There are few things as beautiful as fall’s colorful leaves surrounding your log cabin. While you soak up the scenery, though, remember that winter’s cold, snowy weather won’t be far behind!
Before you settle down in your cozy cabin this winter, follow these six steps to prepare your log home for harsh weather.
Spruce Up the Exterior Walls
Clean Your logs:
Before winter sets in, give your log home’s exterior walls a thorough cleaning. That will help to remove accumulated dirt, dust, and grime.
Check Your Stain:
Look for signs that the logs’ stain has faded and the topcoat is losing its effectiveness. If either coating looks compromised, apply fresh coats of stain and topcoat while temperatures are still warm enough.
Seal Any Gaps:
Closely examine the seals between the logs. Torn or stretched seals may indicate shrinkage or wood movement, and provide opportunities for water and insects to enter your home. Don’t let them do it — fix these issues with a caulking gun.
Check the Foundation and Roof
If you have leaves, grass, or other vegetation around your home’s foundation, remove it so that it doesn’t attract rodents. And repair cracks around the foundation itself.
Carefully check the roof for access spots or holes. Squirrels, raccoons, and bats would happily spend the winter in your attic. If necessary, call an experienced pest control service to get the animal(s) out.
Clear Gutters and Downspouts
Outside, remove leaves and twigs from the gutters. Although it’s a tedious job, it will help to prevent potentially disastrous ice dams. Next, forcefully spray water through the downspouts to clear out debris.
Get the Fireplace and Chimney Ready
One of the best parts of winter is sitting next to a warm fireplace or wood stove on a cold winter’s night!
Clean Your Chimney
It’s important to keep the chimney clean, as soot and creosote can build up over time. Because creosote is very flammable, you increase the risk of a chimney fire (or a potential house fire) as more and more creosote collects in your chimney.

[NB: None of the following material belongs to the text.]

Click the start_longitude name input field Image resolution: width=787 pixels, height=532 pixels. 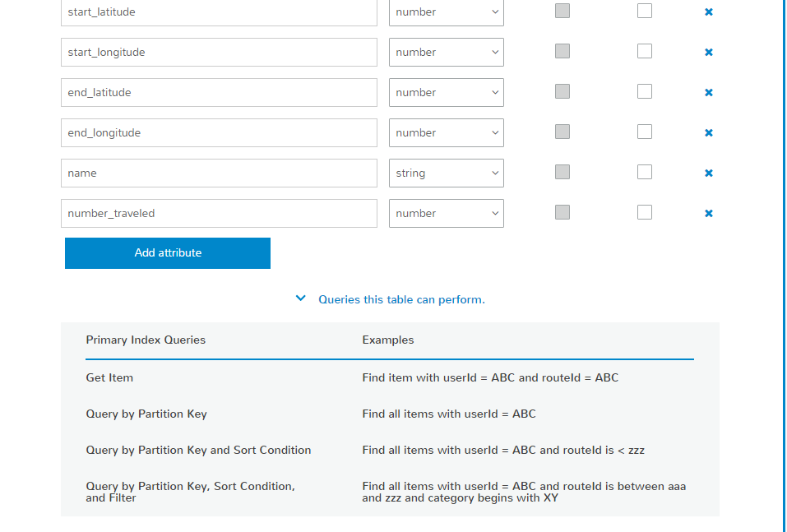(219, 53)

Before that happens, hire a chimney sweep to remove the soot and creosote.
Check Your Damper
Ensure your fireplace damper opens and closes properly. If the damper doesn’t close tightly, heat travels up the chimney instead of heating your cabin.
Service Smoke and Carbon Monoxide Detectors
With winter’s frigid temperatures just around the corner, you’ll probably want to use a fireplace or wood stove to stay warm.
If you’re working in the garage or woodworking shop, you might crank up a portable propane heater.
You’ll naturally want to be alerted of any smoke or carbon monoxide (CO) hazards in your home or workshop. So a handy rule is to change your smoke and CO detector batteries when daylight savings time ends.
Afterward, test all detectors to ensure that they’re operational.
Protect Your Home’s Plumbing Pipes
To minimize the chances of frozen pipes, provide insulation for all exposed plumbing pipes. If your log home has a crawlspace, also insulate pipes there. Know your water main’s location so you can turn it off quickly in an emergency.
Whether it’s your first winter in your cabin or if you’ve been through many, preparation is key!